Vivo Luncurkan Teknologi Dengan Sensor Sidik Jari di Bawah Layar

Jalurpantura.com - Vivo akhirnya resmi meluncurkan teknologi sensor sidik jarinya terbarunya. Teknologi yang diberi nama Under Display Fingerprint Scanning Solution, atau disingkat menjadi Vivo Under Display.

Peluncuran teknologi terbaru tersebut dilakukan Vivo di kota Shanghai China dalam ajang Mobile World Congress Shanghai (MWCS) 2017, yang diadakan di Shanghai New International Expo Center, dari tanggal 28 Juni hingga 1 Juli 2017.

Teknologi ini membuat Vivo bisa menyembunyikan sensor sidik jari di bawah layar, sehingga tak memerlukan tombol khusus pada bodi ponsel. Teknologi ini sendiri berbasis dari teknologi Fingerprint Sensor milik Qualcomm yang kemudian dikembangkan oleh tim riset dan pengembangan milik Vivo.

Teknologi ultrasonik sudah digunakan sejak zaman perang dunia kedua untuk mengenali bentuk dan menghitung jarak.

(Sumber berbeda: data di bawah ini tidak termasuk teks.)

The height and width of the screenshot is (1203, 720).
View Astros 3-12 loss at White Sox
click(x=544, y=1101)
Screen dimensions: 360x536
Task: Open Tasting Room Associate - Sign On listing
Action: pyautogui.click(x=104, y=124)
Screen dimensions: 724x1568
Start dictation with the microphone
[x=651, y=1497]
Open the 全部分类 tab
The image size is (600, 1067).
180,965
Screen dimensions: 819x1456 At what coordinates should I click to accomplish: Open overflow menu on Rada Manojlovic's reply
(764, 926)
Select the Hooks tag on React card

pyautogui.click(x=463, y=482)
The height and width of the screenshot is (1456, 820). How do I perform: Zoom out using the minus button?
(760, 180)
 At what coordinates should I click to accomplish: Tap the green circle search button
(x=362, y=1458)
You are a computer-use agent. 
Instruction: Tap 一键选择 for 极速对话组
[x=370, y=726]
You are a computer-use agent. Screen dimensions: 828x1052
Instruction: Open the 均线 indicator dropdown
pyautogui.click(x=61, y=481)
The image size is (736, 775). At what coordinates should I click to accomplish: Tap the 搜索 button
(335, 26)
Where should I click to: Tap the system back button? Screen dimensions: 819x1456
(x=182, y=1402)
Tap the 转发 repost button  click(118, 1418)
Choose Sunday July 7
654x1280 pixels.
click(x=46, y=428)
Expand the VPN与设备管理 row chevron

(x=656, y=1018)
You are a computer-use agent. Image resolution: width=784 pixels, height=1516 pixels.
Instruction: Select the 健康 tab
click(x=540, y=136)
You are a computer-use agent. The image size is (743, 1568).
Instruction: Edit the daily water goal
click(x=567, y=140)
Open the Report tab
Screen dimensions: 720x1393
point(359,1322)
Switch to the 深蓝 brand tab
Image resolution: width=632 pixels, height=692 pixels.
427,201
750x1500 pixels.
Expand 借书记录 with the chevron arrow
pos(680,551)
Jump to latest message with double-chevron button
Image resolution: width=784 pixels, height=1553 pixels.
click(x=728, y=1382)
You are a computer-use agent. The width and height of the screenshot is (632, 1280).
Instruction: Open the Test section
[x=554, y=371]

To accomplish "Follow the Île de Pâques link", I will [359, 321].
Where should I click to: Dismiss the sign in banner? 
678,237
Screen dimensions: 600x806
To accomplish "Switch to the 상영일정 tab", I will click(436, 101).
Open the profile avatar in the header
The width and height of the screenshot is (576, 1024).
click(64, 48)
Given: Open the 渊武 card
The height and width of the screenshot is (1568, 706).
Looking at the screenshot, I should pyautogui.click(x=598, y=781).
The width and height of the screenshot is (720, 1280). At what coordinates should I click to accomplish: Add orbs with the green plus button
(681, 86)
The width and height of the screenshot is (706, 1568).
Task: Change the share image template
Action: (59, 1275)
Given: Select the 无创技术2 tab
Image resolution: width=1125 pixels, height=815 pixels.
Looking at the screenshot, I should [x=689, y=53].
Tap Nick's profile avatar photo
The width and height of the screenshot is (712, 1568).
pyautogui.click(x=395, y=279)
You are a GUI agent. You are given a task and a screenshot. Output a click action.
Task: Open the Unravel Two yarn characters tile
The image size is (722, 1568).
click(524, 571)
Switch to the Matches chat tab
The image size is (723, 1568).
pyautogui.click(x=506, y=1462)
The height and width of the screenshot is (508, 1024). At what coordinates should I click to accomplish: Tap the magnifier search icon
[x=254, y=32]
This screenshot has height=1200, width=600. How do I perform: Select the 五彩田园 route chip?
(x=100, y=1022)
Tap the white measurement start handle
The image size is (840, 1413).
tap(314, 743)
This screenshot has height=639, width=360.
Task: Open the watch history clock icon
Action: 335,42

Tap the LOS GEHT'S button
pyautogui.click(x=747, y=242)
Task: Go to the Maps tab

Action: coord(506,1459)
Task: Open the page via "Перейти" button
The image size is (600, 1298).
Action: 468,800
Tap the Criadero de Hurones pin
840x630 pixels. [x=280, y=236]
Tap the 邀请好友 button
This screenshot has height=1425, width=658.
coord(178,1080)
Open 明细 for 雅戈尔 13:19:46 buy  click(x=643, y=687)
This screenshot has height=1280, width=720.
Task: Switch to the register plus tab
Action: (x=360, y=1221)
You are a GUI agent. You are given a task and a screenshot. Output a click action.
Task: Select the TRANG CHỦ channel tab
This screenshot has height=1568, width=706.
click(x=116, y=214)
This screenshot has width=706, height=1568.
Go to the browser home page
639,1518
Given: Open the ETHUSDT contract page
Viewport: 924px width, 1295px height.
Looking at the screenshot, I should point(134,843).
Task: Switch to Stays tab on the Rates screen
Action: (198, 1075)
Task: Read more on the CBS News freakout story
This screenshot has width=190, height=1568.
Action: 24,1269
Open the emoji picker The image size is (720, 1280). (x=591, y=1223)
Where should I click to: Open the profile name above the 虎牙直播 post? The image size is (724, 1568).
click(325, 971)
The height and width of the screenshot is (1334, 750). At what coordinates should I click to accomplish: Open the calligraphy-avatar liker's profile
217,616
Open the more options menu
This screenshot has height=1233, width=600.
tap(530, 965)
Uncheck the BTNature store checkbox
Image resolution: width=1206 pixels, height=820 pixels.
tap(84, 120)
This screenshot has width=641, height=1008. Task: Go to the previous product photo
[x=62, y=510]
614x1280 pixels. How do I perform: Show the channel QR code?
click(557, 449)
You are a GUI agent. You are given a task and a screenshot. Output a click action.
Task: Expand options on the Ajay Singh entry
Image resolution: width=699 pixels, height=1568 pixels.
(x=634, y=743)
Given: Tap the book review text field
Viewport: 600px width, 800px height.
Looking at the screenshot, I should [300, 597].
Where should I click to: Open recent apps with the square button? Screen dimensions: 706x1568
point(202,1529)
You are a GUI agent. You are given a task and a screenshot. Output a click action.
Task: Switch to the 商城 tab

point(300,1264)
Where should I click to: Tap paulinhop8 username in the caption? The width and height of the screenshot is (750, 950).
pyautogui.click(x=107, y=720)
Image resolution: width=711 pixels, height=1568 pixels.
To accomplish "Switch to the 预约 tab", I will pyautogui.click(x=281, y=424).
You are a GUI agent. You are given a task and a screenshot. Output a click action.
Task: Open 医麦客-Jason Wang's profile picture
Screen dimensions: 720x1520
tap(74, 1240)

Dan kini bisa digunakan untuk mengenali sidik jari, ujar Jay Hong Product Manager Vivo China.  

Sistem kerja sensor ini adalah dengan menggunakan sensor ultrasonik yang bisa menembus layar OLED dengan ketebalan maksimal 1,2mm untuk mengenali sidik jari penggunanya. Keuntungan sensor ulrasonik ini sendiri adalah bisa memindai sidik jari dalam segala kondisi pencahayaan, serta tetap berfungsi wakaupun dalam kondisi jari pengguna sedang basah.

Sensornya sendiri bisa disembunyikan di beberapa tempat, seperti di bawah layar, di balik rangka metal, atau bahkan pada rangka smartphone. Vivo mengklaim kalau mereka adalah vendor smartphone pertama yang memamerkan teknologi sensor sidik jari di bawah layar.

Ke depannya, teknologi Vivo Under Display ini bisa dikembangkan untuk meningkatkan pengalaman penggunanya. Bahkan nantinya bisa mengenali gesture, verifikasi keamanan dan berbagai aspek lainnya. Sayangnya belum diketahui smartphone apa yang akan menggunakan teknologi ini. (Didno/Foto Twitter Vivo_Indonesia/Detikinet)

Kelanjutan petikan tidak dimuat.